*** DATA SHOWN ***

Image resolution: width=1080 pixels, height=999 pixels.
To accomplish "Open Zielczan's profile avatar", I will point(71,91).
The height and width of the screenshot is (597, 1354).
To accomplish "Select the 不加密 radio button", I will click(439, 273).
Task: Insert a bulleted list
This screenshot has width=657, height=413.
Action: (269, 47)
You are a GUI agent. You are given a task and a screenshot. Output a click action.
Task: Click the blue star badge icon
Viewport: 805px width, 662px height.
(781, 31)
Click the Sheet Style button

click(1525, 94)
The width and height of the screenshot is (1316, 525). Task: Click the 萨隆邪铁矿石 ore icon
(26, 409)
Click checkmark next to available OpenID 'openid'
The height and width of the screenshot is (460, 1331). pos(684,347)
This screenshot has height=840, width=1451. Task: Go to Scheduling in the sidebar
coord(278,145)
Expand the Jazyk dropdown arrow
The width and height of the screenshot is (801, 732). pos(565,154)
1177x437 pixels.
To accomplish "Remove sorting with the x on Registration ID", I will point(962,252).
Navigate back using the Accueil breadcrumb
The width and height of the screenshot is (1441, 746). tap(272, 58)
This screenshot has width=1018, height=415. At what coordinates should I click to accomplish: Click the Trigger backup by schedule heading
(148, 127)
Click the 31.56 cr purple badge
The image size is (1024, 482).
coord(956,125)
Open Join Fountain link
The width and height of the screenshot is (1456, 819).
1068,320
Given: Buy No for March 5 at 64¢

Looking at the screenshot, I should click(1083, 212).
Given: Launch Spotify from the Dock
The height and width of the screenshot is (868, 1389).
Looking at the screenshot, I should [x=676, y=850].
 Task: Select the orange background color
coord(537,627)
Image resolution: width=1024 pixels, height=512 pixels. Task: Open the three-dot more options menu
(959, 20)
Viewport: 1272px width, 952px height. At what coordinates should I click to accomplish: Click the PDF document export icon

*** End of DATA SHOWN ***

**TASK DESCRIPTION**:
There is a line with "Click the Sheet Style button" and a line with "1177x437 pixels." above. Copy exactly those two lines and all lines between them, with nothing else.

**EXPECTED ANSWER**:
Click the Sheet Style button

click(1525, 94)
The width and height of the screenshot is (1316, 525). Task: Click the 萨隆邪铁矿石 ore icon
(26, 409)
Click checkmark next to available OpenID 'openid'
The height and width of the screenshot is (460, 1331). pos(684,347)
This screenshot has height=840, width=1451. Task: Go to Scheduling in the sidebar
coord(278,145)
Expand the Jazyk dropdown arrow
The width and height of the screenshot is (801, 732). pos(565,154)
1177x437 pixels.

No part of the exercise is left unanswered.